- Task to carry out:
Retype exactly the lines from the one containing "Image resolution: width=764" through the last line of the records below, including both, and leave out any pictures.

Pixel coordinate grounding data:
========================================================================

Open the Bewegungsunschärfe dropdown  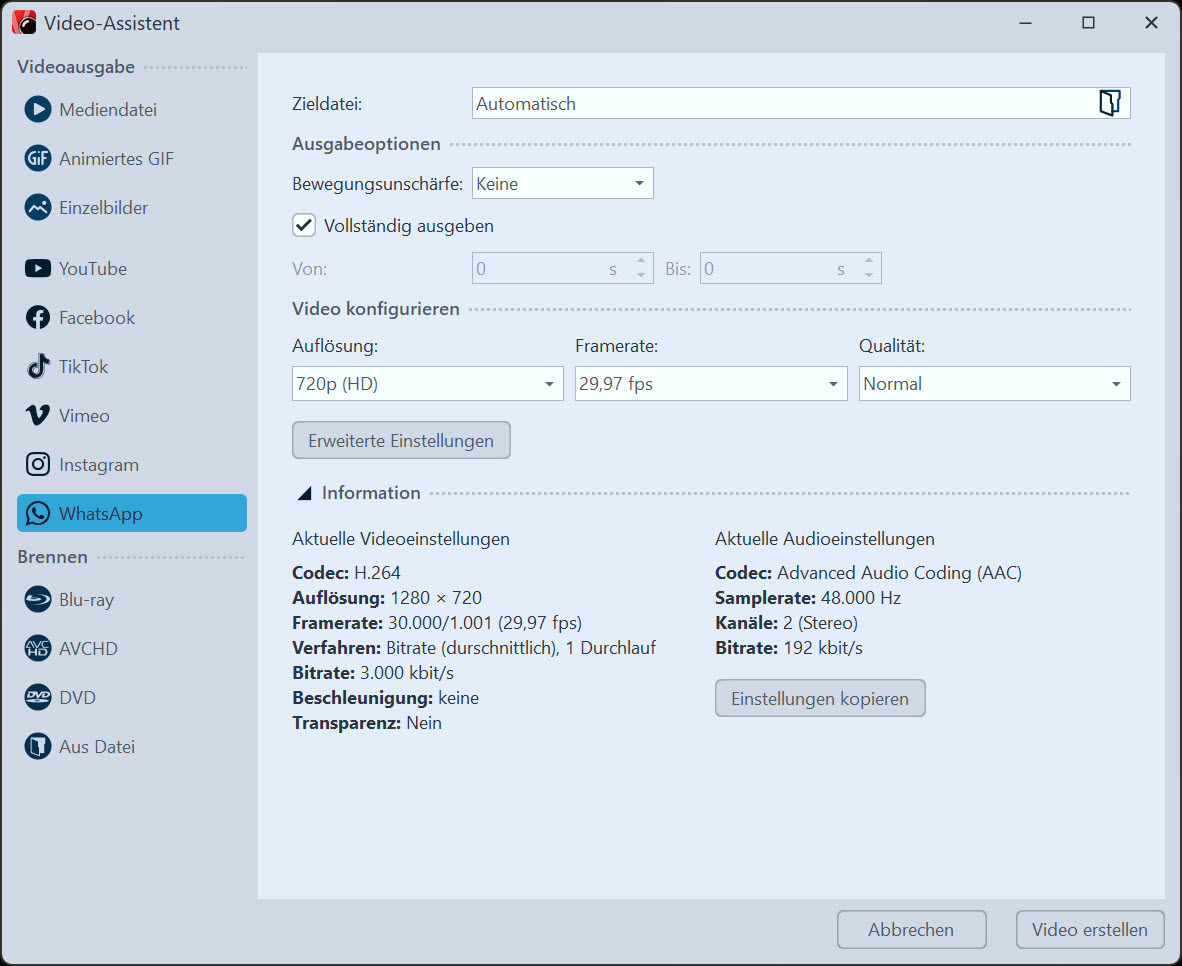[x=562, y=184]
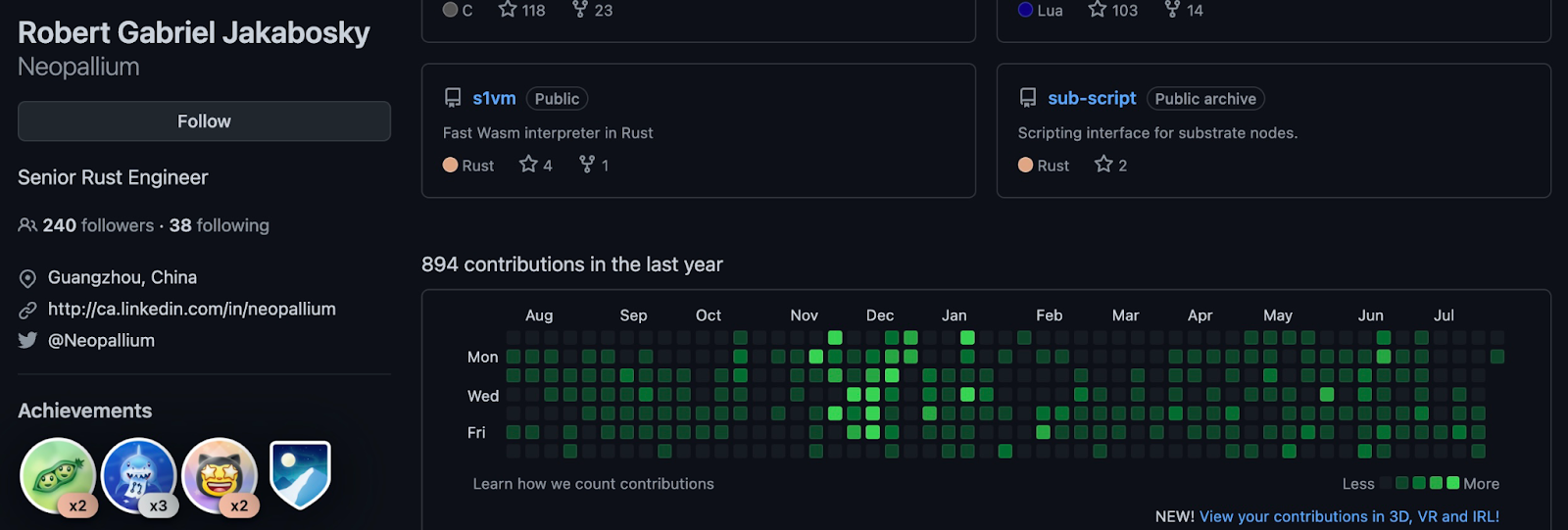Click the brightest green legend swatch
The height and width of the screenshot is (530, 1568).
(x=1453, y=483)
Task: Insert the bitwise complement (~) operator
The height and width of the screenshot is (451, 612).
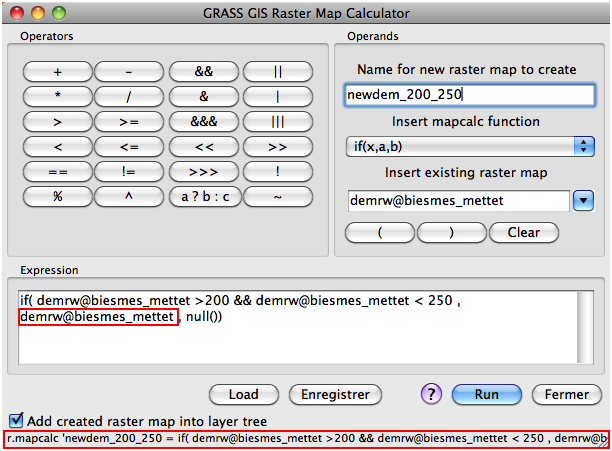Action: tap(277, 196)
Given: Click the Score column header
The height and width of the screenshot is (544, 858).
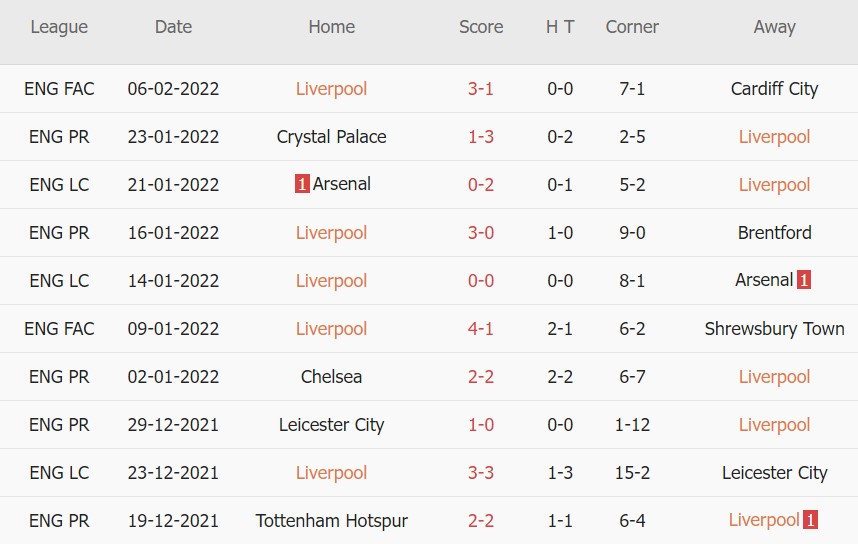Looking at the screenshot, I should click(x=481, y=27).
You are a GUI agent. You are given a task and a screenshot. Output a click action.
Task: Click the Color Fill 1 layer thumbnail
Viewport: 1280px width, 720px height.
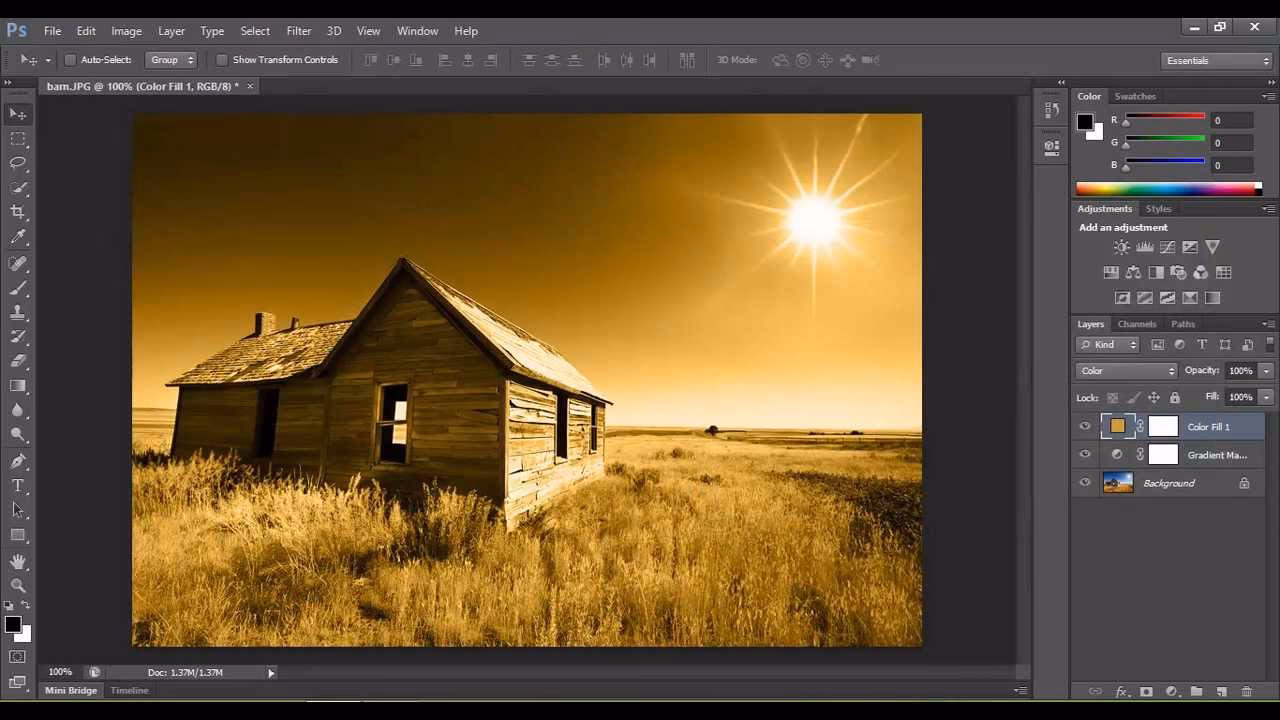[1117, 426]
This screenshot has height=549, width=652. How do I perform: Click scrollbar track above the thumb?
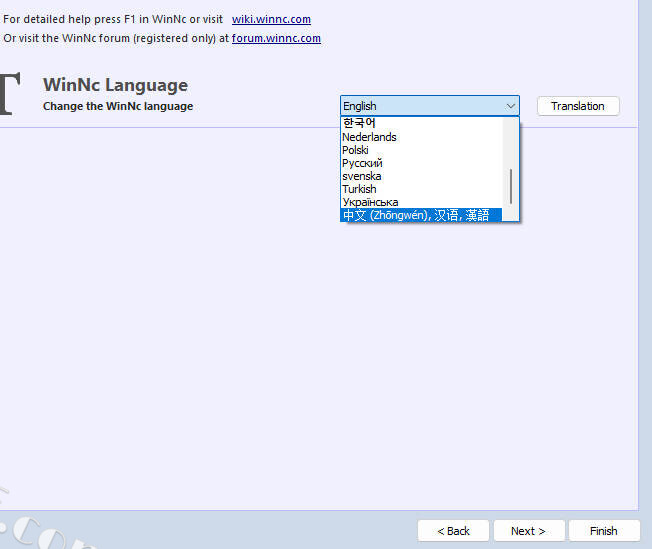pyautogui.click(x=511, y=140)

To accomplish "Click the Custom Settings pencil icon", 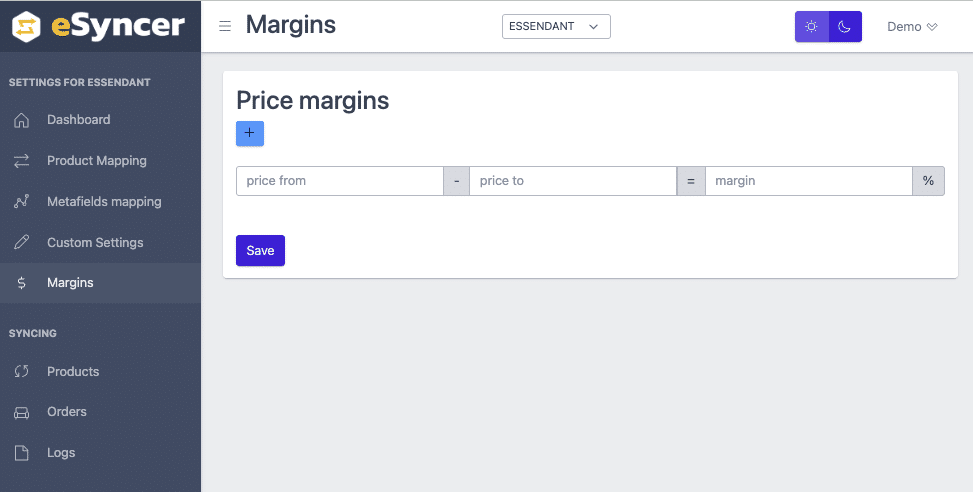I will pos(22,243).
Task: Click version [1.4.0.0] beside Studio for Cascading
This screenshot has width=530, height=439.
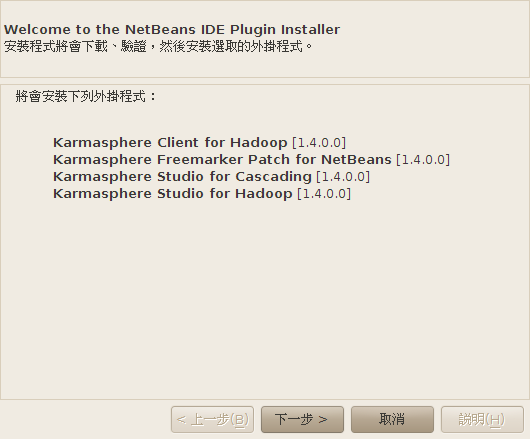Action: (x=343, y=177)
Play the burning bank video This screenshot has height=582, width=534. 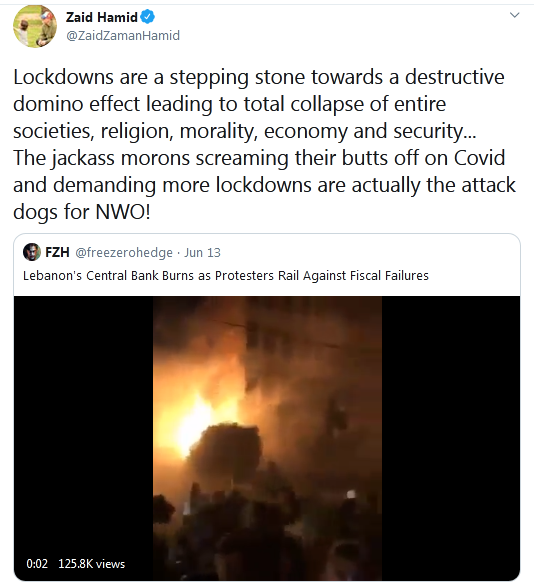click(267, 438)
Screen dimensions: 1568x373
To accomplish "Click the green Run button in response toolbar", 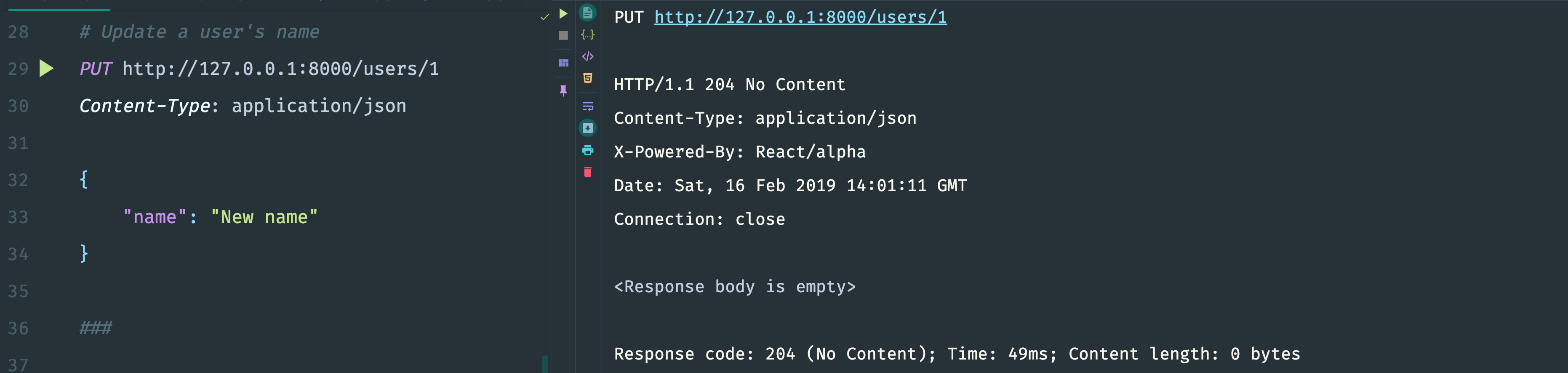I will pos(563,13).
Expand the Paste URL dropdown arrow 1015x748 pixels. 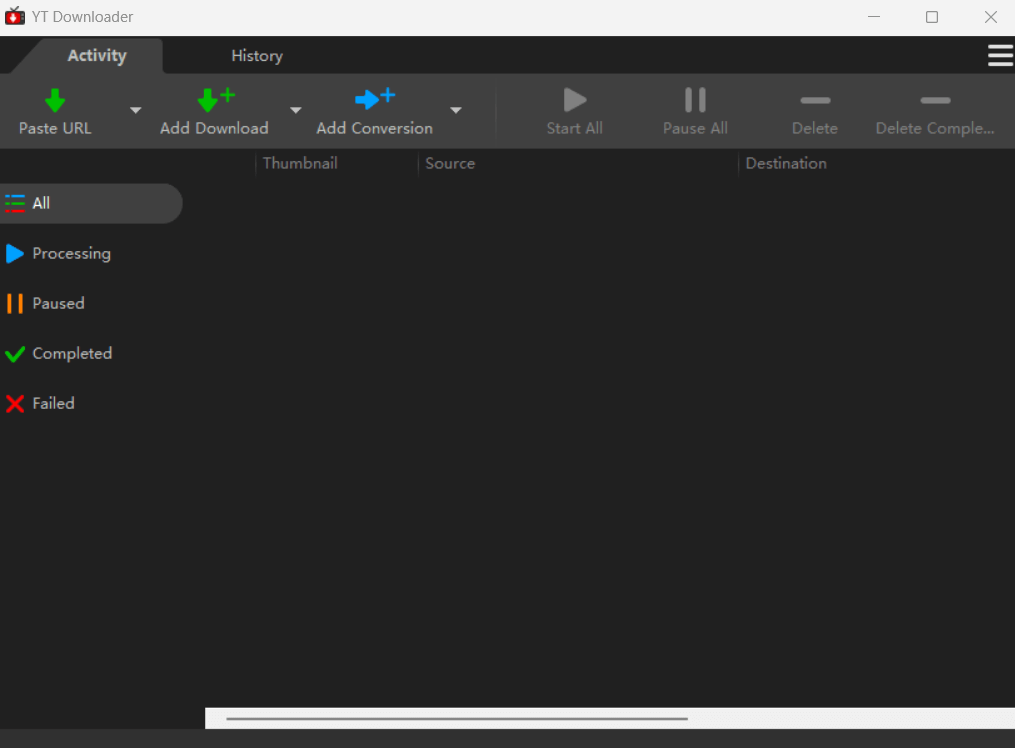[x=136, y=110]
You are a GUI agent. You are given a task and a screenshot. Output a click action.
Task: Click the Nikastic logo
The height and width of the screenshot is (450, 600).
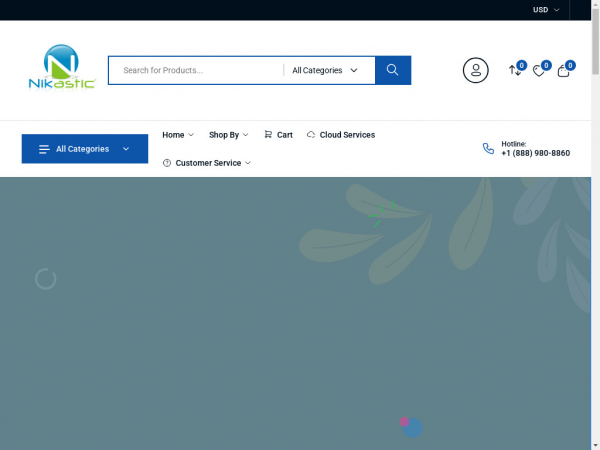point(62,68)
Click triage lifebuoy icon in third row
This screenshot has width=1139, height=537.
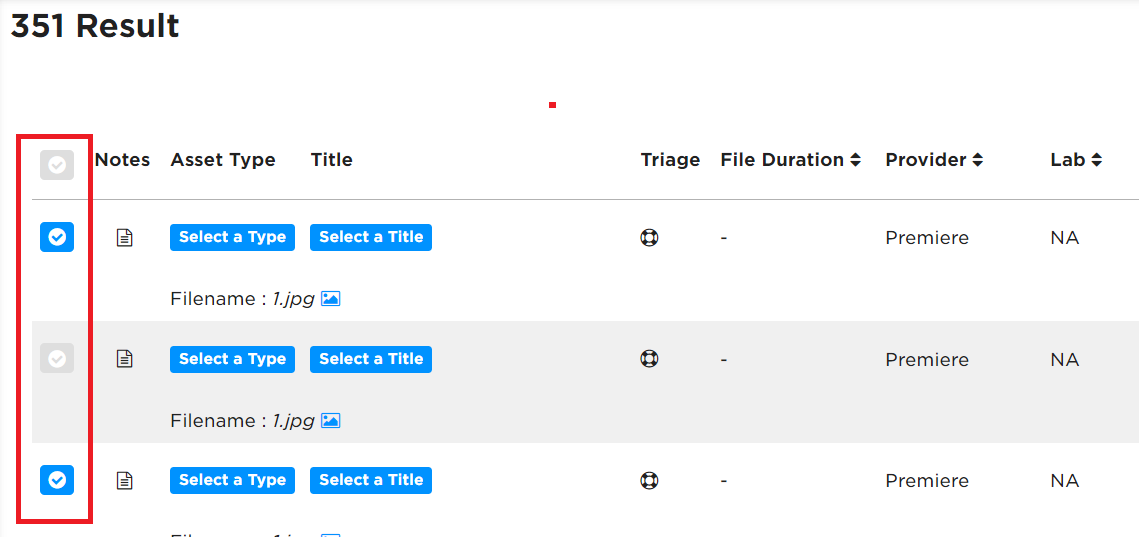point(649,480)
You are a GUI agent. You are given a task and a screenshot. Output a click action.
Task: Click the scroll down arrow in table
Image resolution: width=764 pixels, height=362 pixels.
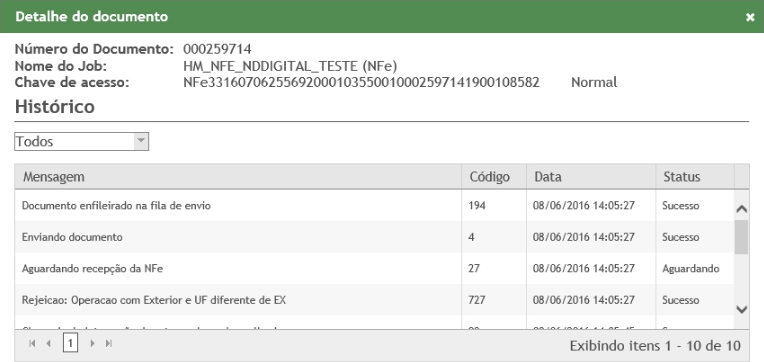coord(742,309)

========================================================================

- Task answer:
Image resolution: width=764 pixels, height=362 pixels.
coord(742,309)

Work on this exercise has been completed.